Abigail Kelley Foster (born January 15, 1811, Pelham, Massachusetts, U.S.—died January 14, 1887, Worcester, Massachusetts) was an American feminist, abolitionist, and lecturer who is remembered as an impassioned speaker for radical reform.
Abby Kelley grew up in Worcester, Massachusetts. She was reared a Quaker, attended Quaker schools, and later taught in a Quaker school in Lynn, Massachusetts. She became a follower of William Lloyd Garrison and in 1835–37 was secretary of the Lynn Female Anti-Slavery Society. In 1838 she joined Garrison in founding the New England Non-Resistant Society. She took part in the first and second woman’s national antislavery conventions in New York City in 1837 and in Philadelphia in 1838, and at the latter she made her first address to a mixed audience (of men and women), a stirring speech that prompted abolitionist leaders to urge her to take to the platform regularly. She acceded to the idea, resigned her teaching job, and in May 1839 began a career as a reform lecturer. That career was a stormy one, bringing vituperation and sometimes even mob violence upon her as she was denounced regularly from the pulpit as immoral for daring to mount the public platform.
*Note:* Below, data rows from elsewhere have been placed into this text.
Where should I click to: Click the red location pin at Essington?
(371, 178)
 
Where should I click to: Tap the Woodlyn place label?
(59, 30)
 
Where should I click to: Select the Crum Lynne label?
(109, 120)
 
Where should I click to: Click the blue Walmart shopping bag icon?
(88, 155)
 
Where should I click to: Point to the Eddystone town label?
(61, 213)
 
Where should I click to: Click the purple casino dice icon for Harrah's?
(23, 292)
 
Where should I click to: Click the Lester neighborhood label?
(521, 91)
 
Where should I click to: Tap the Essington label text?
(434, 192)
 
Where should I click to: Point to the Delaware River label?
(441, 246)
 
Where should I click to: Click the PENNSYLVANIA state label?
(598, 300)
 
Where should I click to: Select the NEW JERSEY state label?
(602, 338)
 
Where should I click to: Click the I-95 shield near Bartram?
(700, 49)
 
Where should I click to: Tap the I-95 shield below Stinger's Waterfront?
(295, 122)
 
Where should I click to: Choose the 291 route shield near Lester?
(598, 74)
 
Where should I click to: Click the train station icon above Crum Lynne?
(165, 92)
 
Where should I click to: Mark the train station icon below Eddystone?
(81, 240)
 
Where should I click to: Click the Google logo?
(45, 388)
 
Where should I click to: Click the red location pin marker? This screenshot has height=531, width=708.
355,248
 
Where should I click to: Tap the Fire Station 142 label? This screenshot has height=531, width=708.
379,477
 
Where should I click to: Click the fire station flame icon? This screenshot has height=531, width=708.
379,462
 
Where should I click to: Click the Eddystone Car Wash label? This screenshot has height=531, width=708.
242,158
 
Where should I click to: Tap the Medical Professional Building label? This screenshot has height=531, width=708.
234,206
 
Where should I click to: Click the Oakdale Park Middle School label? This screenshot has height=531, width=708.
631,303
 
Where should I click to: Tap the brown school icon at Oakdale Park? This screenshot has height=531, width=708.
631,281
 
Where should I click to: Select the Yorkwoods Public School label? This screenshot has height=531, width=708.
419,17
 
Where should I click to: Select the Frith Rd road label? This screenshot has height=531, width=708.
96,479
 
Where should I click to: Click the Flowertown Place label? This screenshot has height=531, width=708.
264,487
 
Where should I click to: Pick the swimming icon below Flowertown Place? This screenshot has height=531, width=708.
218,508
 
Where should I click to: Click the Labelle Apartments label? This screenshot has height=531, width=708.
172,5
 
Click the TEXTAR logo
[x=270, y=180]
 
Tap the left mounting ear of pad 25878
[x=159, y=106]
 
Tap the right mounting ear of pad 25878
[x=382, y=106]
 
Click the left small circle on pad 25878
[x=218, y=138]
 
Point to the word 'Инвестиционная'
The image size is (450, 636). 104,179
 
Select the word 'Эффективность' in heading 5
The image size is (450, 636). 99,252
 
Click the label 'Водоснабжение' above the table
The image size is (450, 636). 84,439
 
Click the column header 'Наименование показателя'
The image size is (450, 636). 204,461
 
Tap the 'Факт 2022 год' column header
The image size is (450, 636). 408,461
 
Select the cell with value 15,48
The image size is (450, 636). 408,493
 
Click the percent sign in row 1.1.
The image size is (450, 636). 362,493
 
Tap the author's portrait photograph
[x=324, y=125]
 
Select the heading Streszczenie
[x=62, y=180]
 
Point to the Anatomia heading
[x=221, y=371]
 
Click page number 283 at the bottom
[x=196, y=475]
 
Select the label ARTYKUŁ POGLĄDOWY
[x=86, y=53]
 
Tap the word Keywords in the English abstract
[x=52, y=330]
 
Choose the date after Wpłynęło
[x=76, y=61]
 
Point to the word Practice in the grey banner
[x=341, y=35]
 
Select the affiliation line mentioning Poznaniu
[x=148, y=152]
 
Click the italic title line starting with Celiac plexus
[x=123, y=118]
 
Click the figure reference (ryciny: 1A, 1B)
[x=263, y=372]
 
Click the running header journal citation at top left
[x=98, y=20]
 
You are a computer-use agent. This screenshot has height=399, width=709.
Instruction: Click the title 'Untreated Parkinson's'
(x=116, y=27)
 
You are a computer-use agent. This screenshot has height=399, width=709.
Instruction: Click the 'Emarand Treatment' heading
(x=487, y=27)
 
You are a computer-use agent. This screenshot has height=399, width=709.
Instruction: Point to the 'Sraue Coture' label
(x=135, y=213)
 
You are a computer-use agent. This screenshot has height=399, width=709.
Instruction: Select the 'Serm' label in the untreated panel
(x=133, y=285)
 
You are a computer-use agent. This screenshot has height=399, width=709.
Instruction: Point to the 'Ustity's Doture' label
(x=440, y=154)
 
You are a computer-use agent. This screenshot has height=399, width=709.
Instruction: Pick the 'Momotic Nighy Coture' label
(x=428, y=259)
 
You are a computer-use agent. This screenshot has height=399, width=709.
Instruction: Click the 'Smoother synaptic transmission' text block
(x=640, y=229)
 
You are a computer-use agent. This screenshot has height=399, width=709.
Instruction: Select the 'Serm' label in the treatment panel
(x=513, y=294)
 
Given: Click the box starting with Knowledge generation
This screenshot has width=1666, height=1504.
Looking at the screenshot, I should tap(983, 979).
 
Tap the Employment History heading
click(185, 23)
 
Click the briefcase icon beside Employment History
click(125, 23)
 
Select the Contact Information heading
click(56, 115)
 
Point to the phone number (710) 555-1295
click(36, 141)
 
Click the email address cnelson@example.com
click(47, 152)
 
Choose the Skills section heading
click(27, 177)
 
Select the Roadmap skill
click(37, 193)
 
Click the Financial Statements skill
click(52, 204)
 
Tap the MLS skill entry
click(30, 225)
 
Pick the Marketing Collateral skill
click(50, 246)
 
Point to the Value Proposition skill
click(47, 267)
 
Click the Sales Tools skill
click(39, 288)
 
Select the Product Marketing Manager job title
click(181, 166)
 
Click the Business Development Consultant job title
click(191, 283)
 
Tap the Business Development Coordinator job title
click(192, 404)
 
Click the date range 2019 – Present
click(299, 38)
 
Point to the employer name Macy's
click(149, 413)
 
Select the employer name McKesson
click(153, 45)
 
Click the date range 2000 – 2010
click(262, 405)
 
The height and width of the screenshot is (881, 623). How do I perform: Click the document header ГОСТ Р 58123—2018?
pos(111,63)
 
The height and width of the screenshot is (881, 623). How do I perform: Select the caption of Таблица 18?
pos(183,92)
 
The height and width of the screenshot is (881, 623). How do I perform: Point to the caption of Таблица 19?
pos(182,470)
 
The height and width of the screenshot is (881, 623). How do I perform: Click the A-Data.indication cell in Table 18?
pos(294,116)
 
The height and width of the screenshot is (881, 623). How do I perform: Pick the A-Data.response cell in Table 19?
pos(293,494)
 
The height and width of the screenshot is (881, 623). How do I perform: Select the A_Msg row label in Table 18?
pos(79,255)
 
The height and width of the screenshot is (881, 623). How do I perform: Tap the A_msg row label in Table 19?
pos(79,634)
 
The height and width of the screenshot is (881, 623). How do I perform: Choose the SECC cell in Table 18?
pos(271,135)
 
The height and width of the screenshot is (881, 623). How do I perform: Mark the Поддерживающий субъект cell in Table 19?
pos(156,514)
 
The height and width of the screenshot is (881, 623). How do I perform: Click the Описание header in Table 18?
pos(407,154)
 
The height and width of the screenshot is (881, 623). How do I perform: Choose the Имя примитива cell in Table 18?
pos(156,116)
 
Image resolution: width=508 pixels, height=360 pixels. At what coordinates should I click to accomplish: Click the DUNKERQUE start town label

At the convention of the American Anti-Slavery Society in 1840, Kelley’s appointment to the business committee was the occasion for a split in the ranks of the delegates; her conservative opponents left to form the American and Foreign Anti-Slavery Society, leaving her ally Garrison in complete control of his own organization. Her almost ceaseless lecturing took her as far west as Indiana and Michigan, and her travels were marked not only by personal abuse but also, more immediately, by frequent hardship. In 1845 she married Stephen S. Foster, a companion on the abolitionist lecture circuit. They continued to travel and lecture together until 1861, although after 1847 Abigail Foster spent much of each year at their Worcester, Massachusetts, farm. During the 1850s she added appeals for temperance and women’s rights to her addresses.
Foster’s zeal and radicalism—she was outspokenly anticlerical and antigovernment almost to the point of anarchism—stirred opposition even, occasionally, among sympathizers, and in the late 1850s she broke with Garrison. After the Civil War ill health limited her activities. She made a fund-raising tour of New England on behalf of the American Anti-Slavery Society in 1870. On three occasions in the 1870s she and her husband refused to pay taxes on their farm on the grounds that she had been taxed without representation, being denied the vote. On each occasion the farm was bought by friends at public auction and returned to them.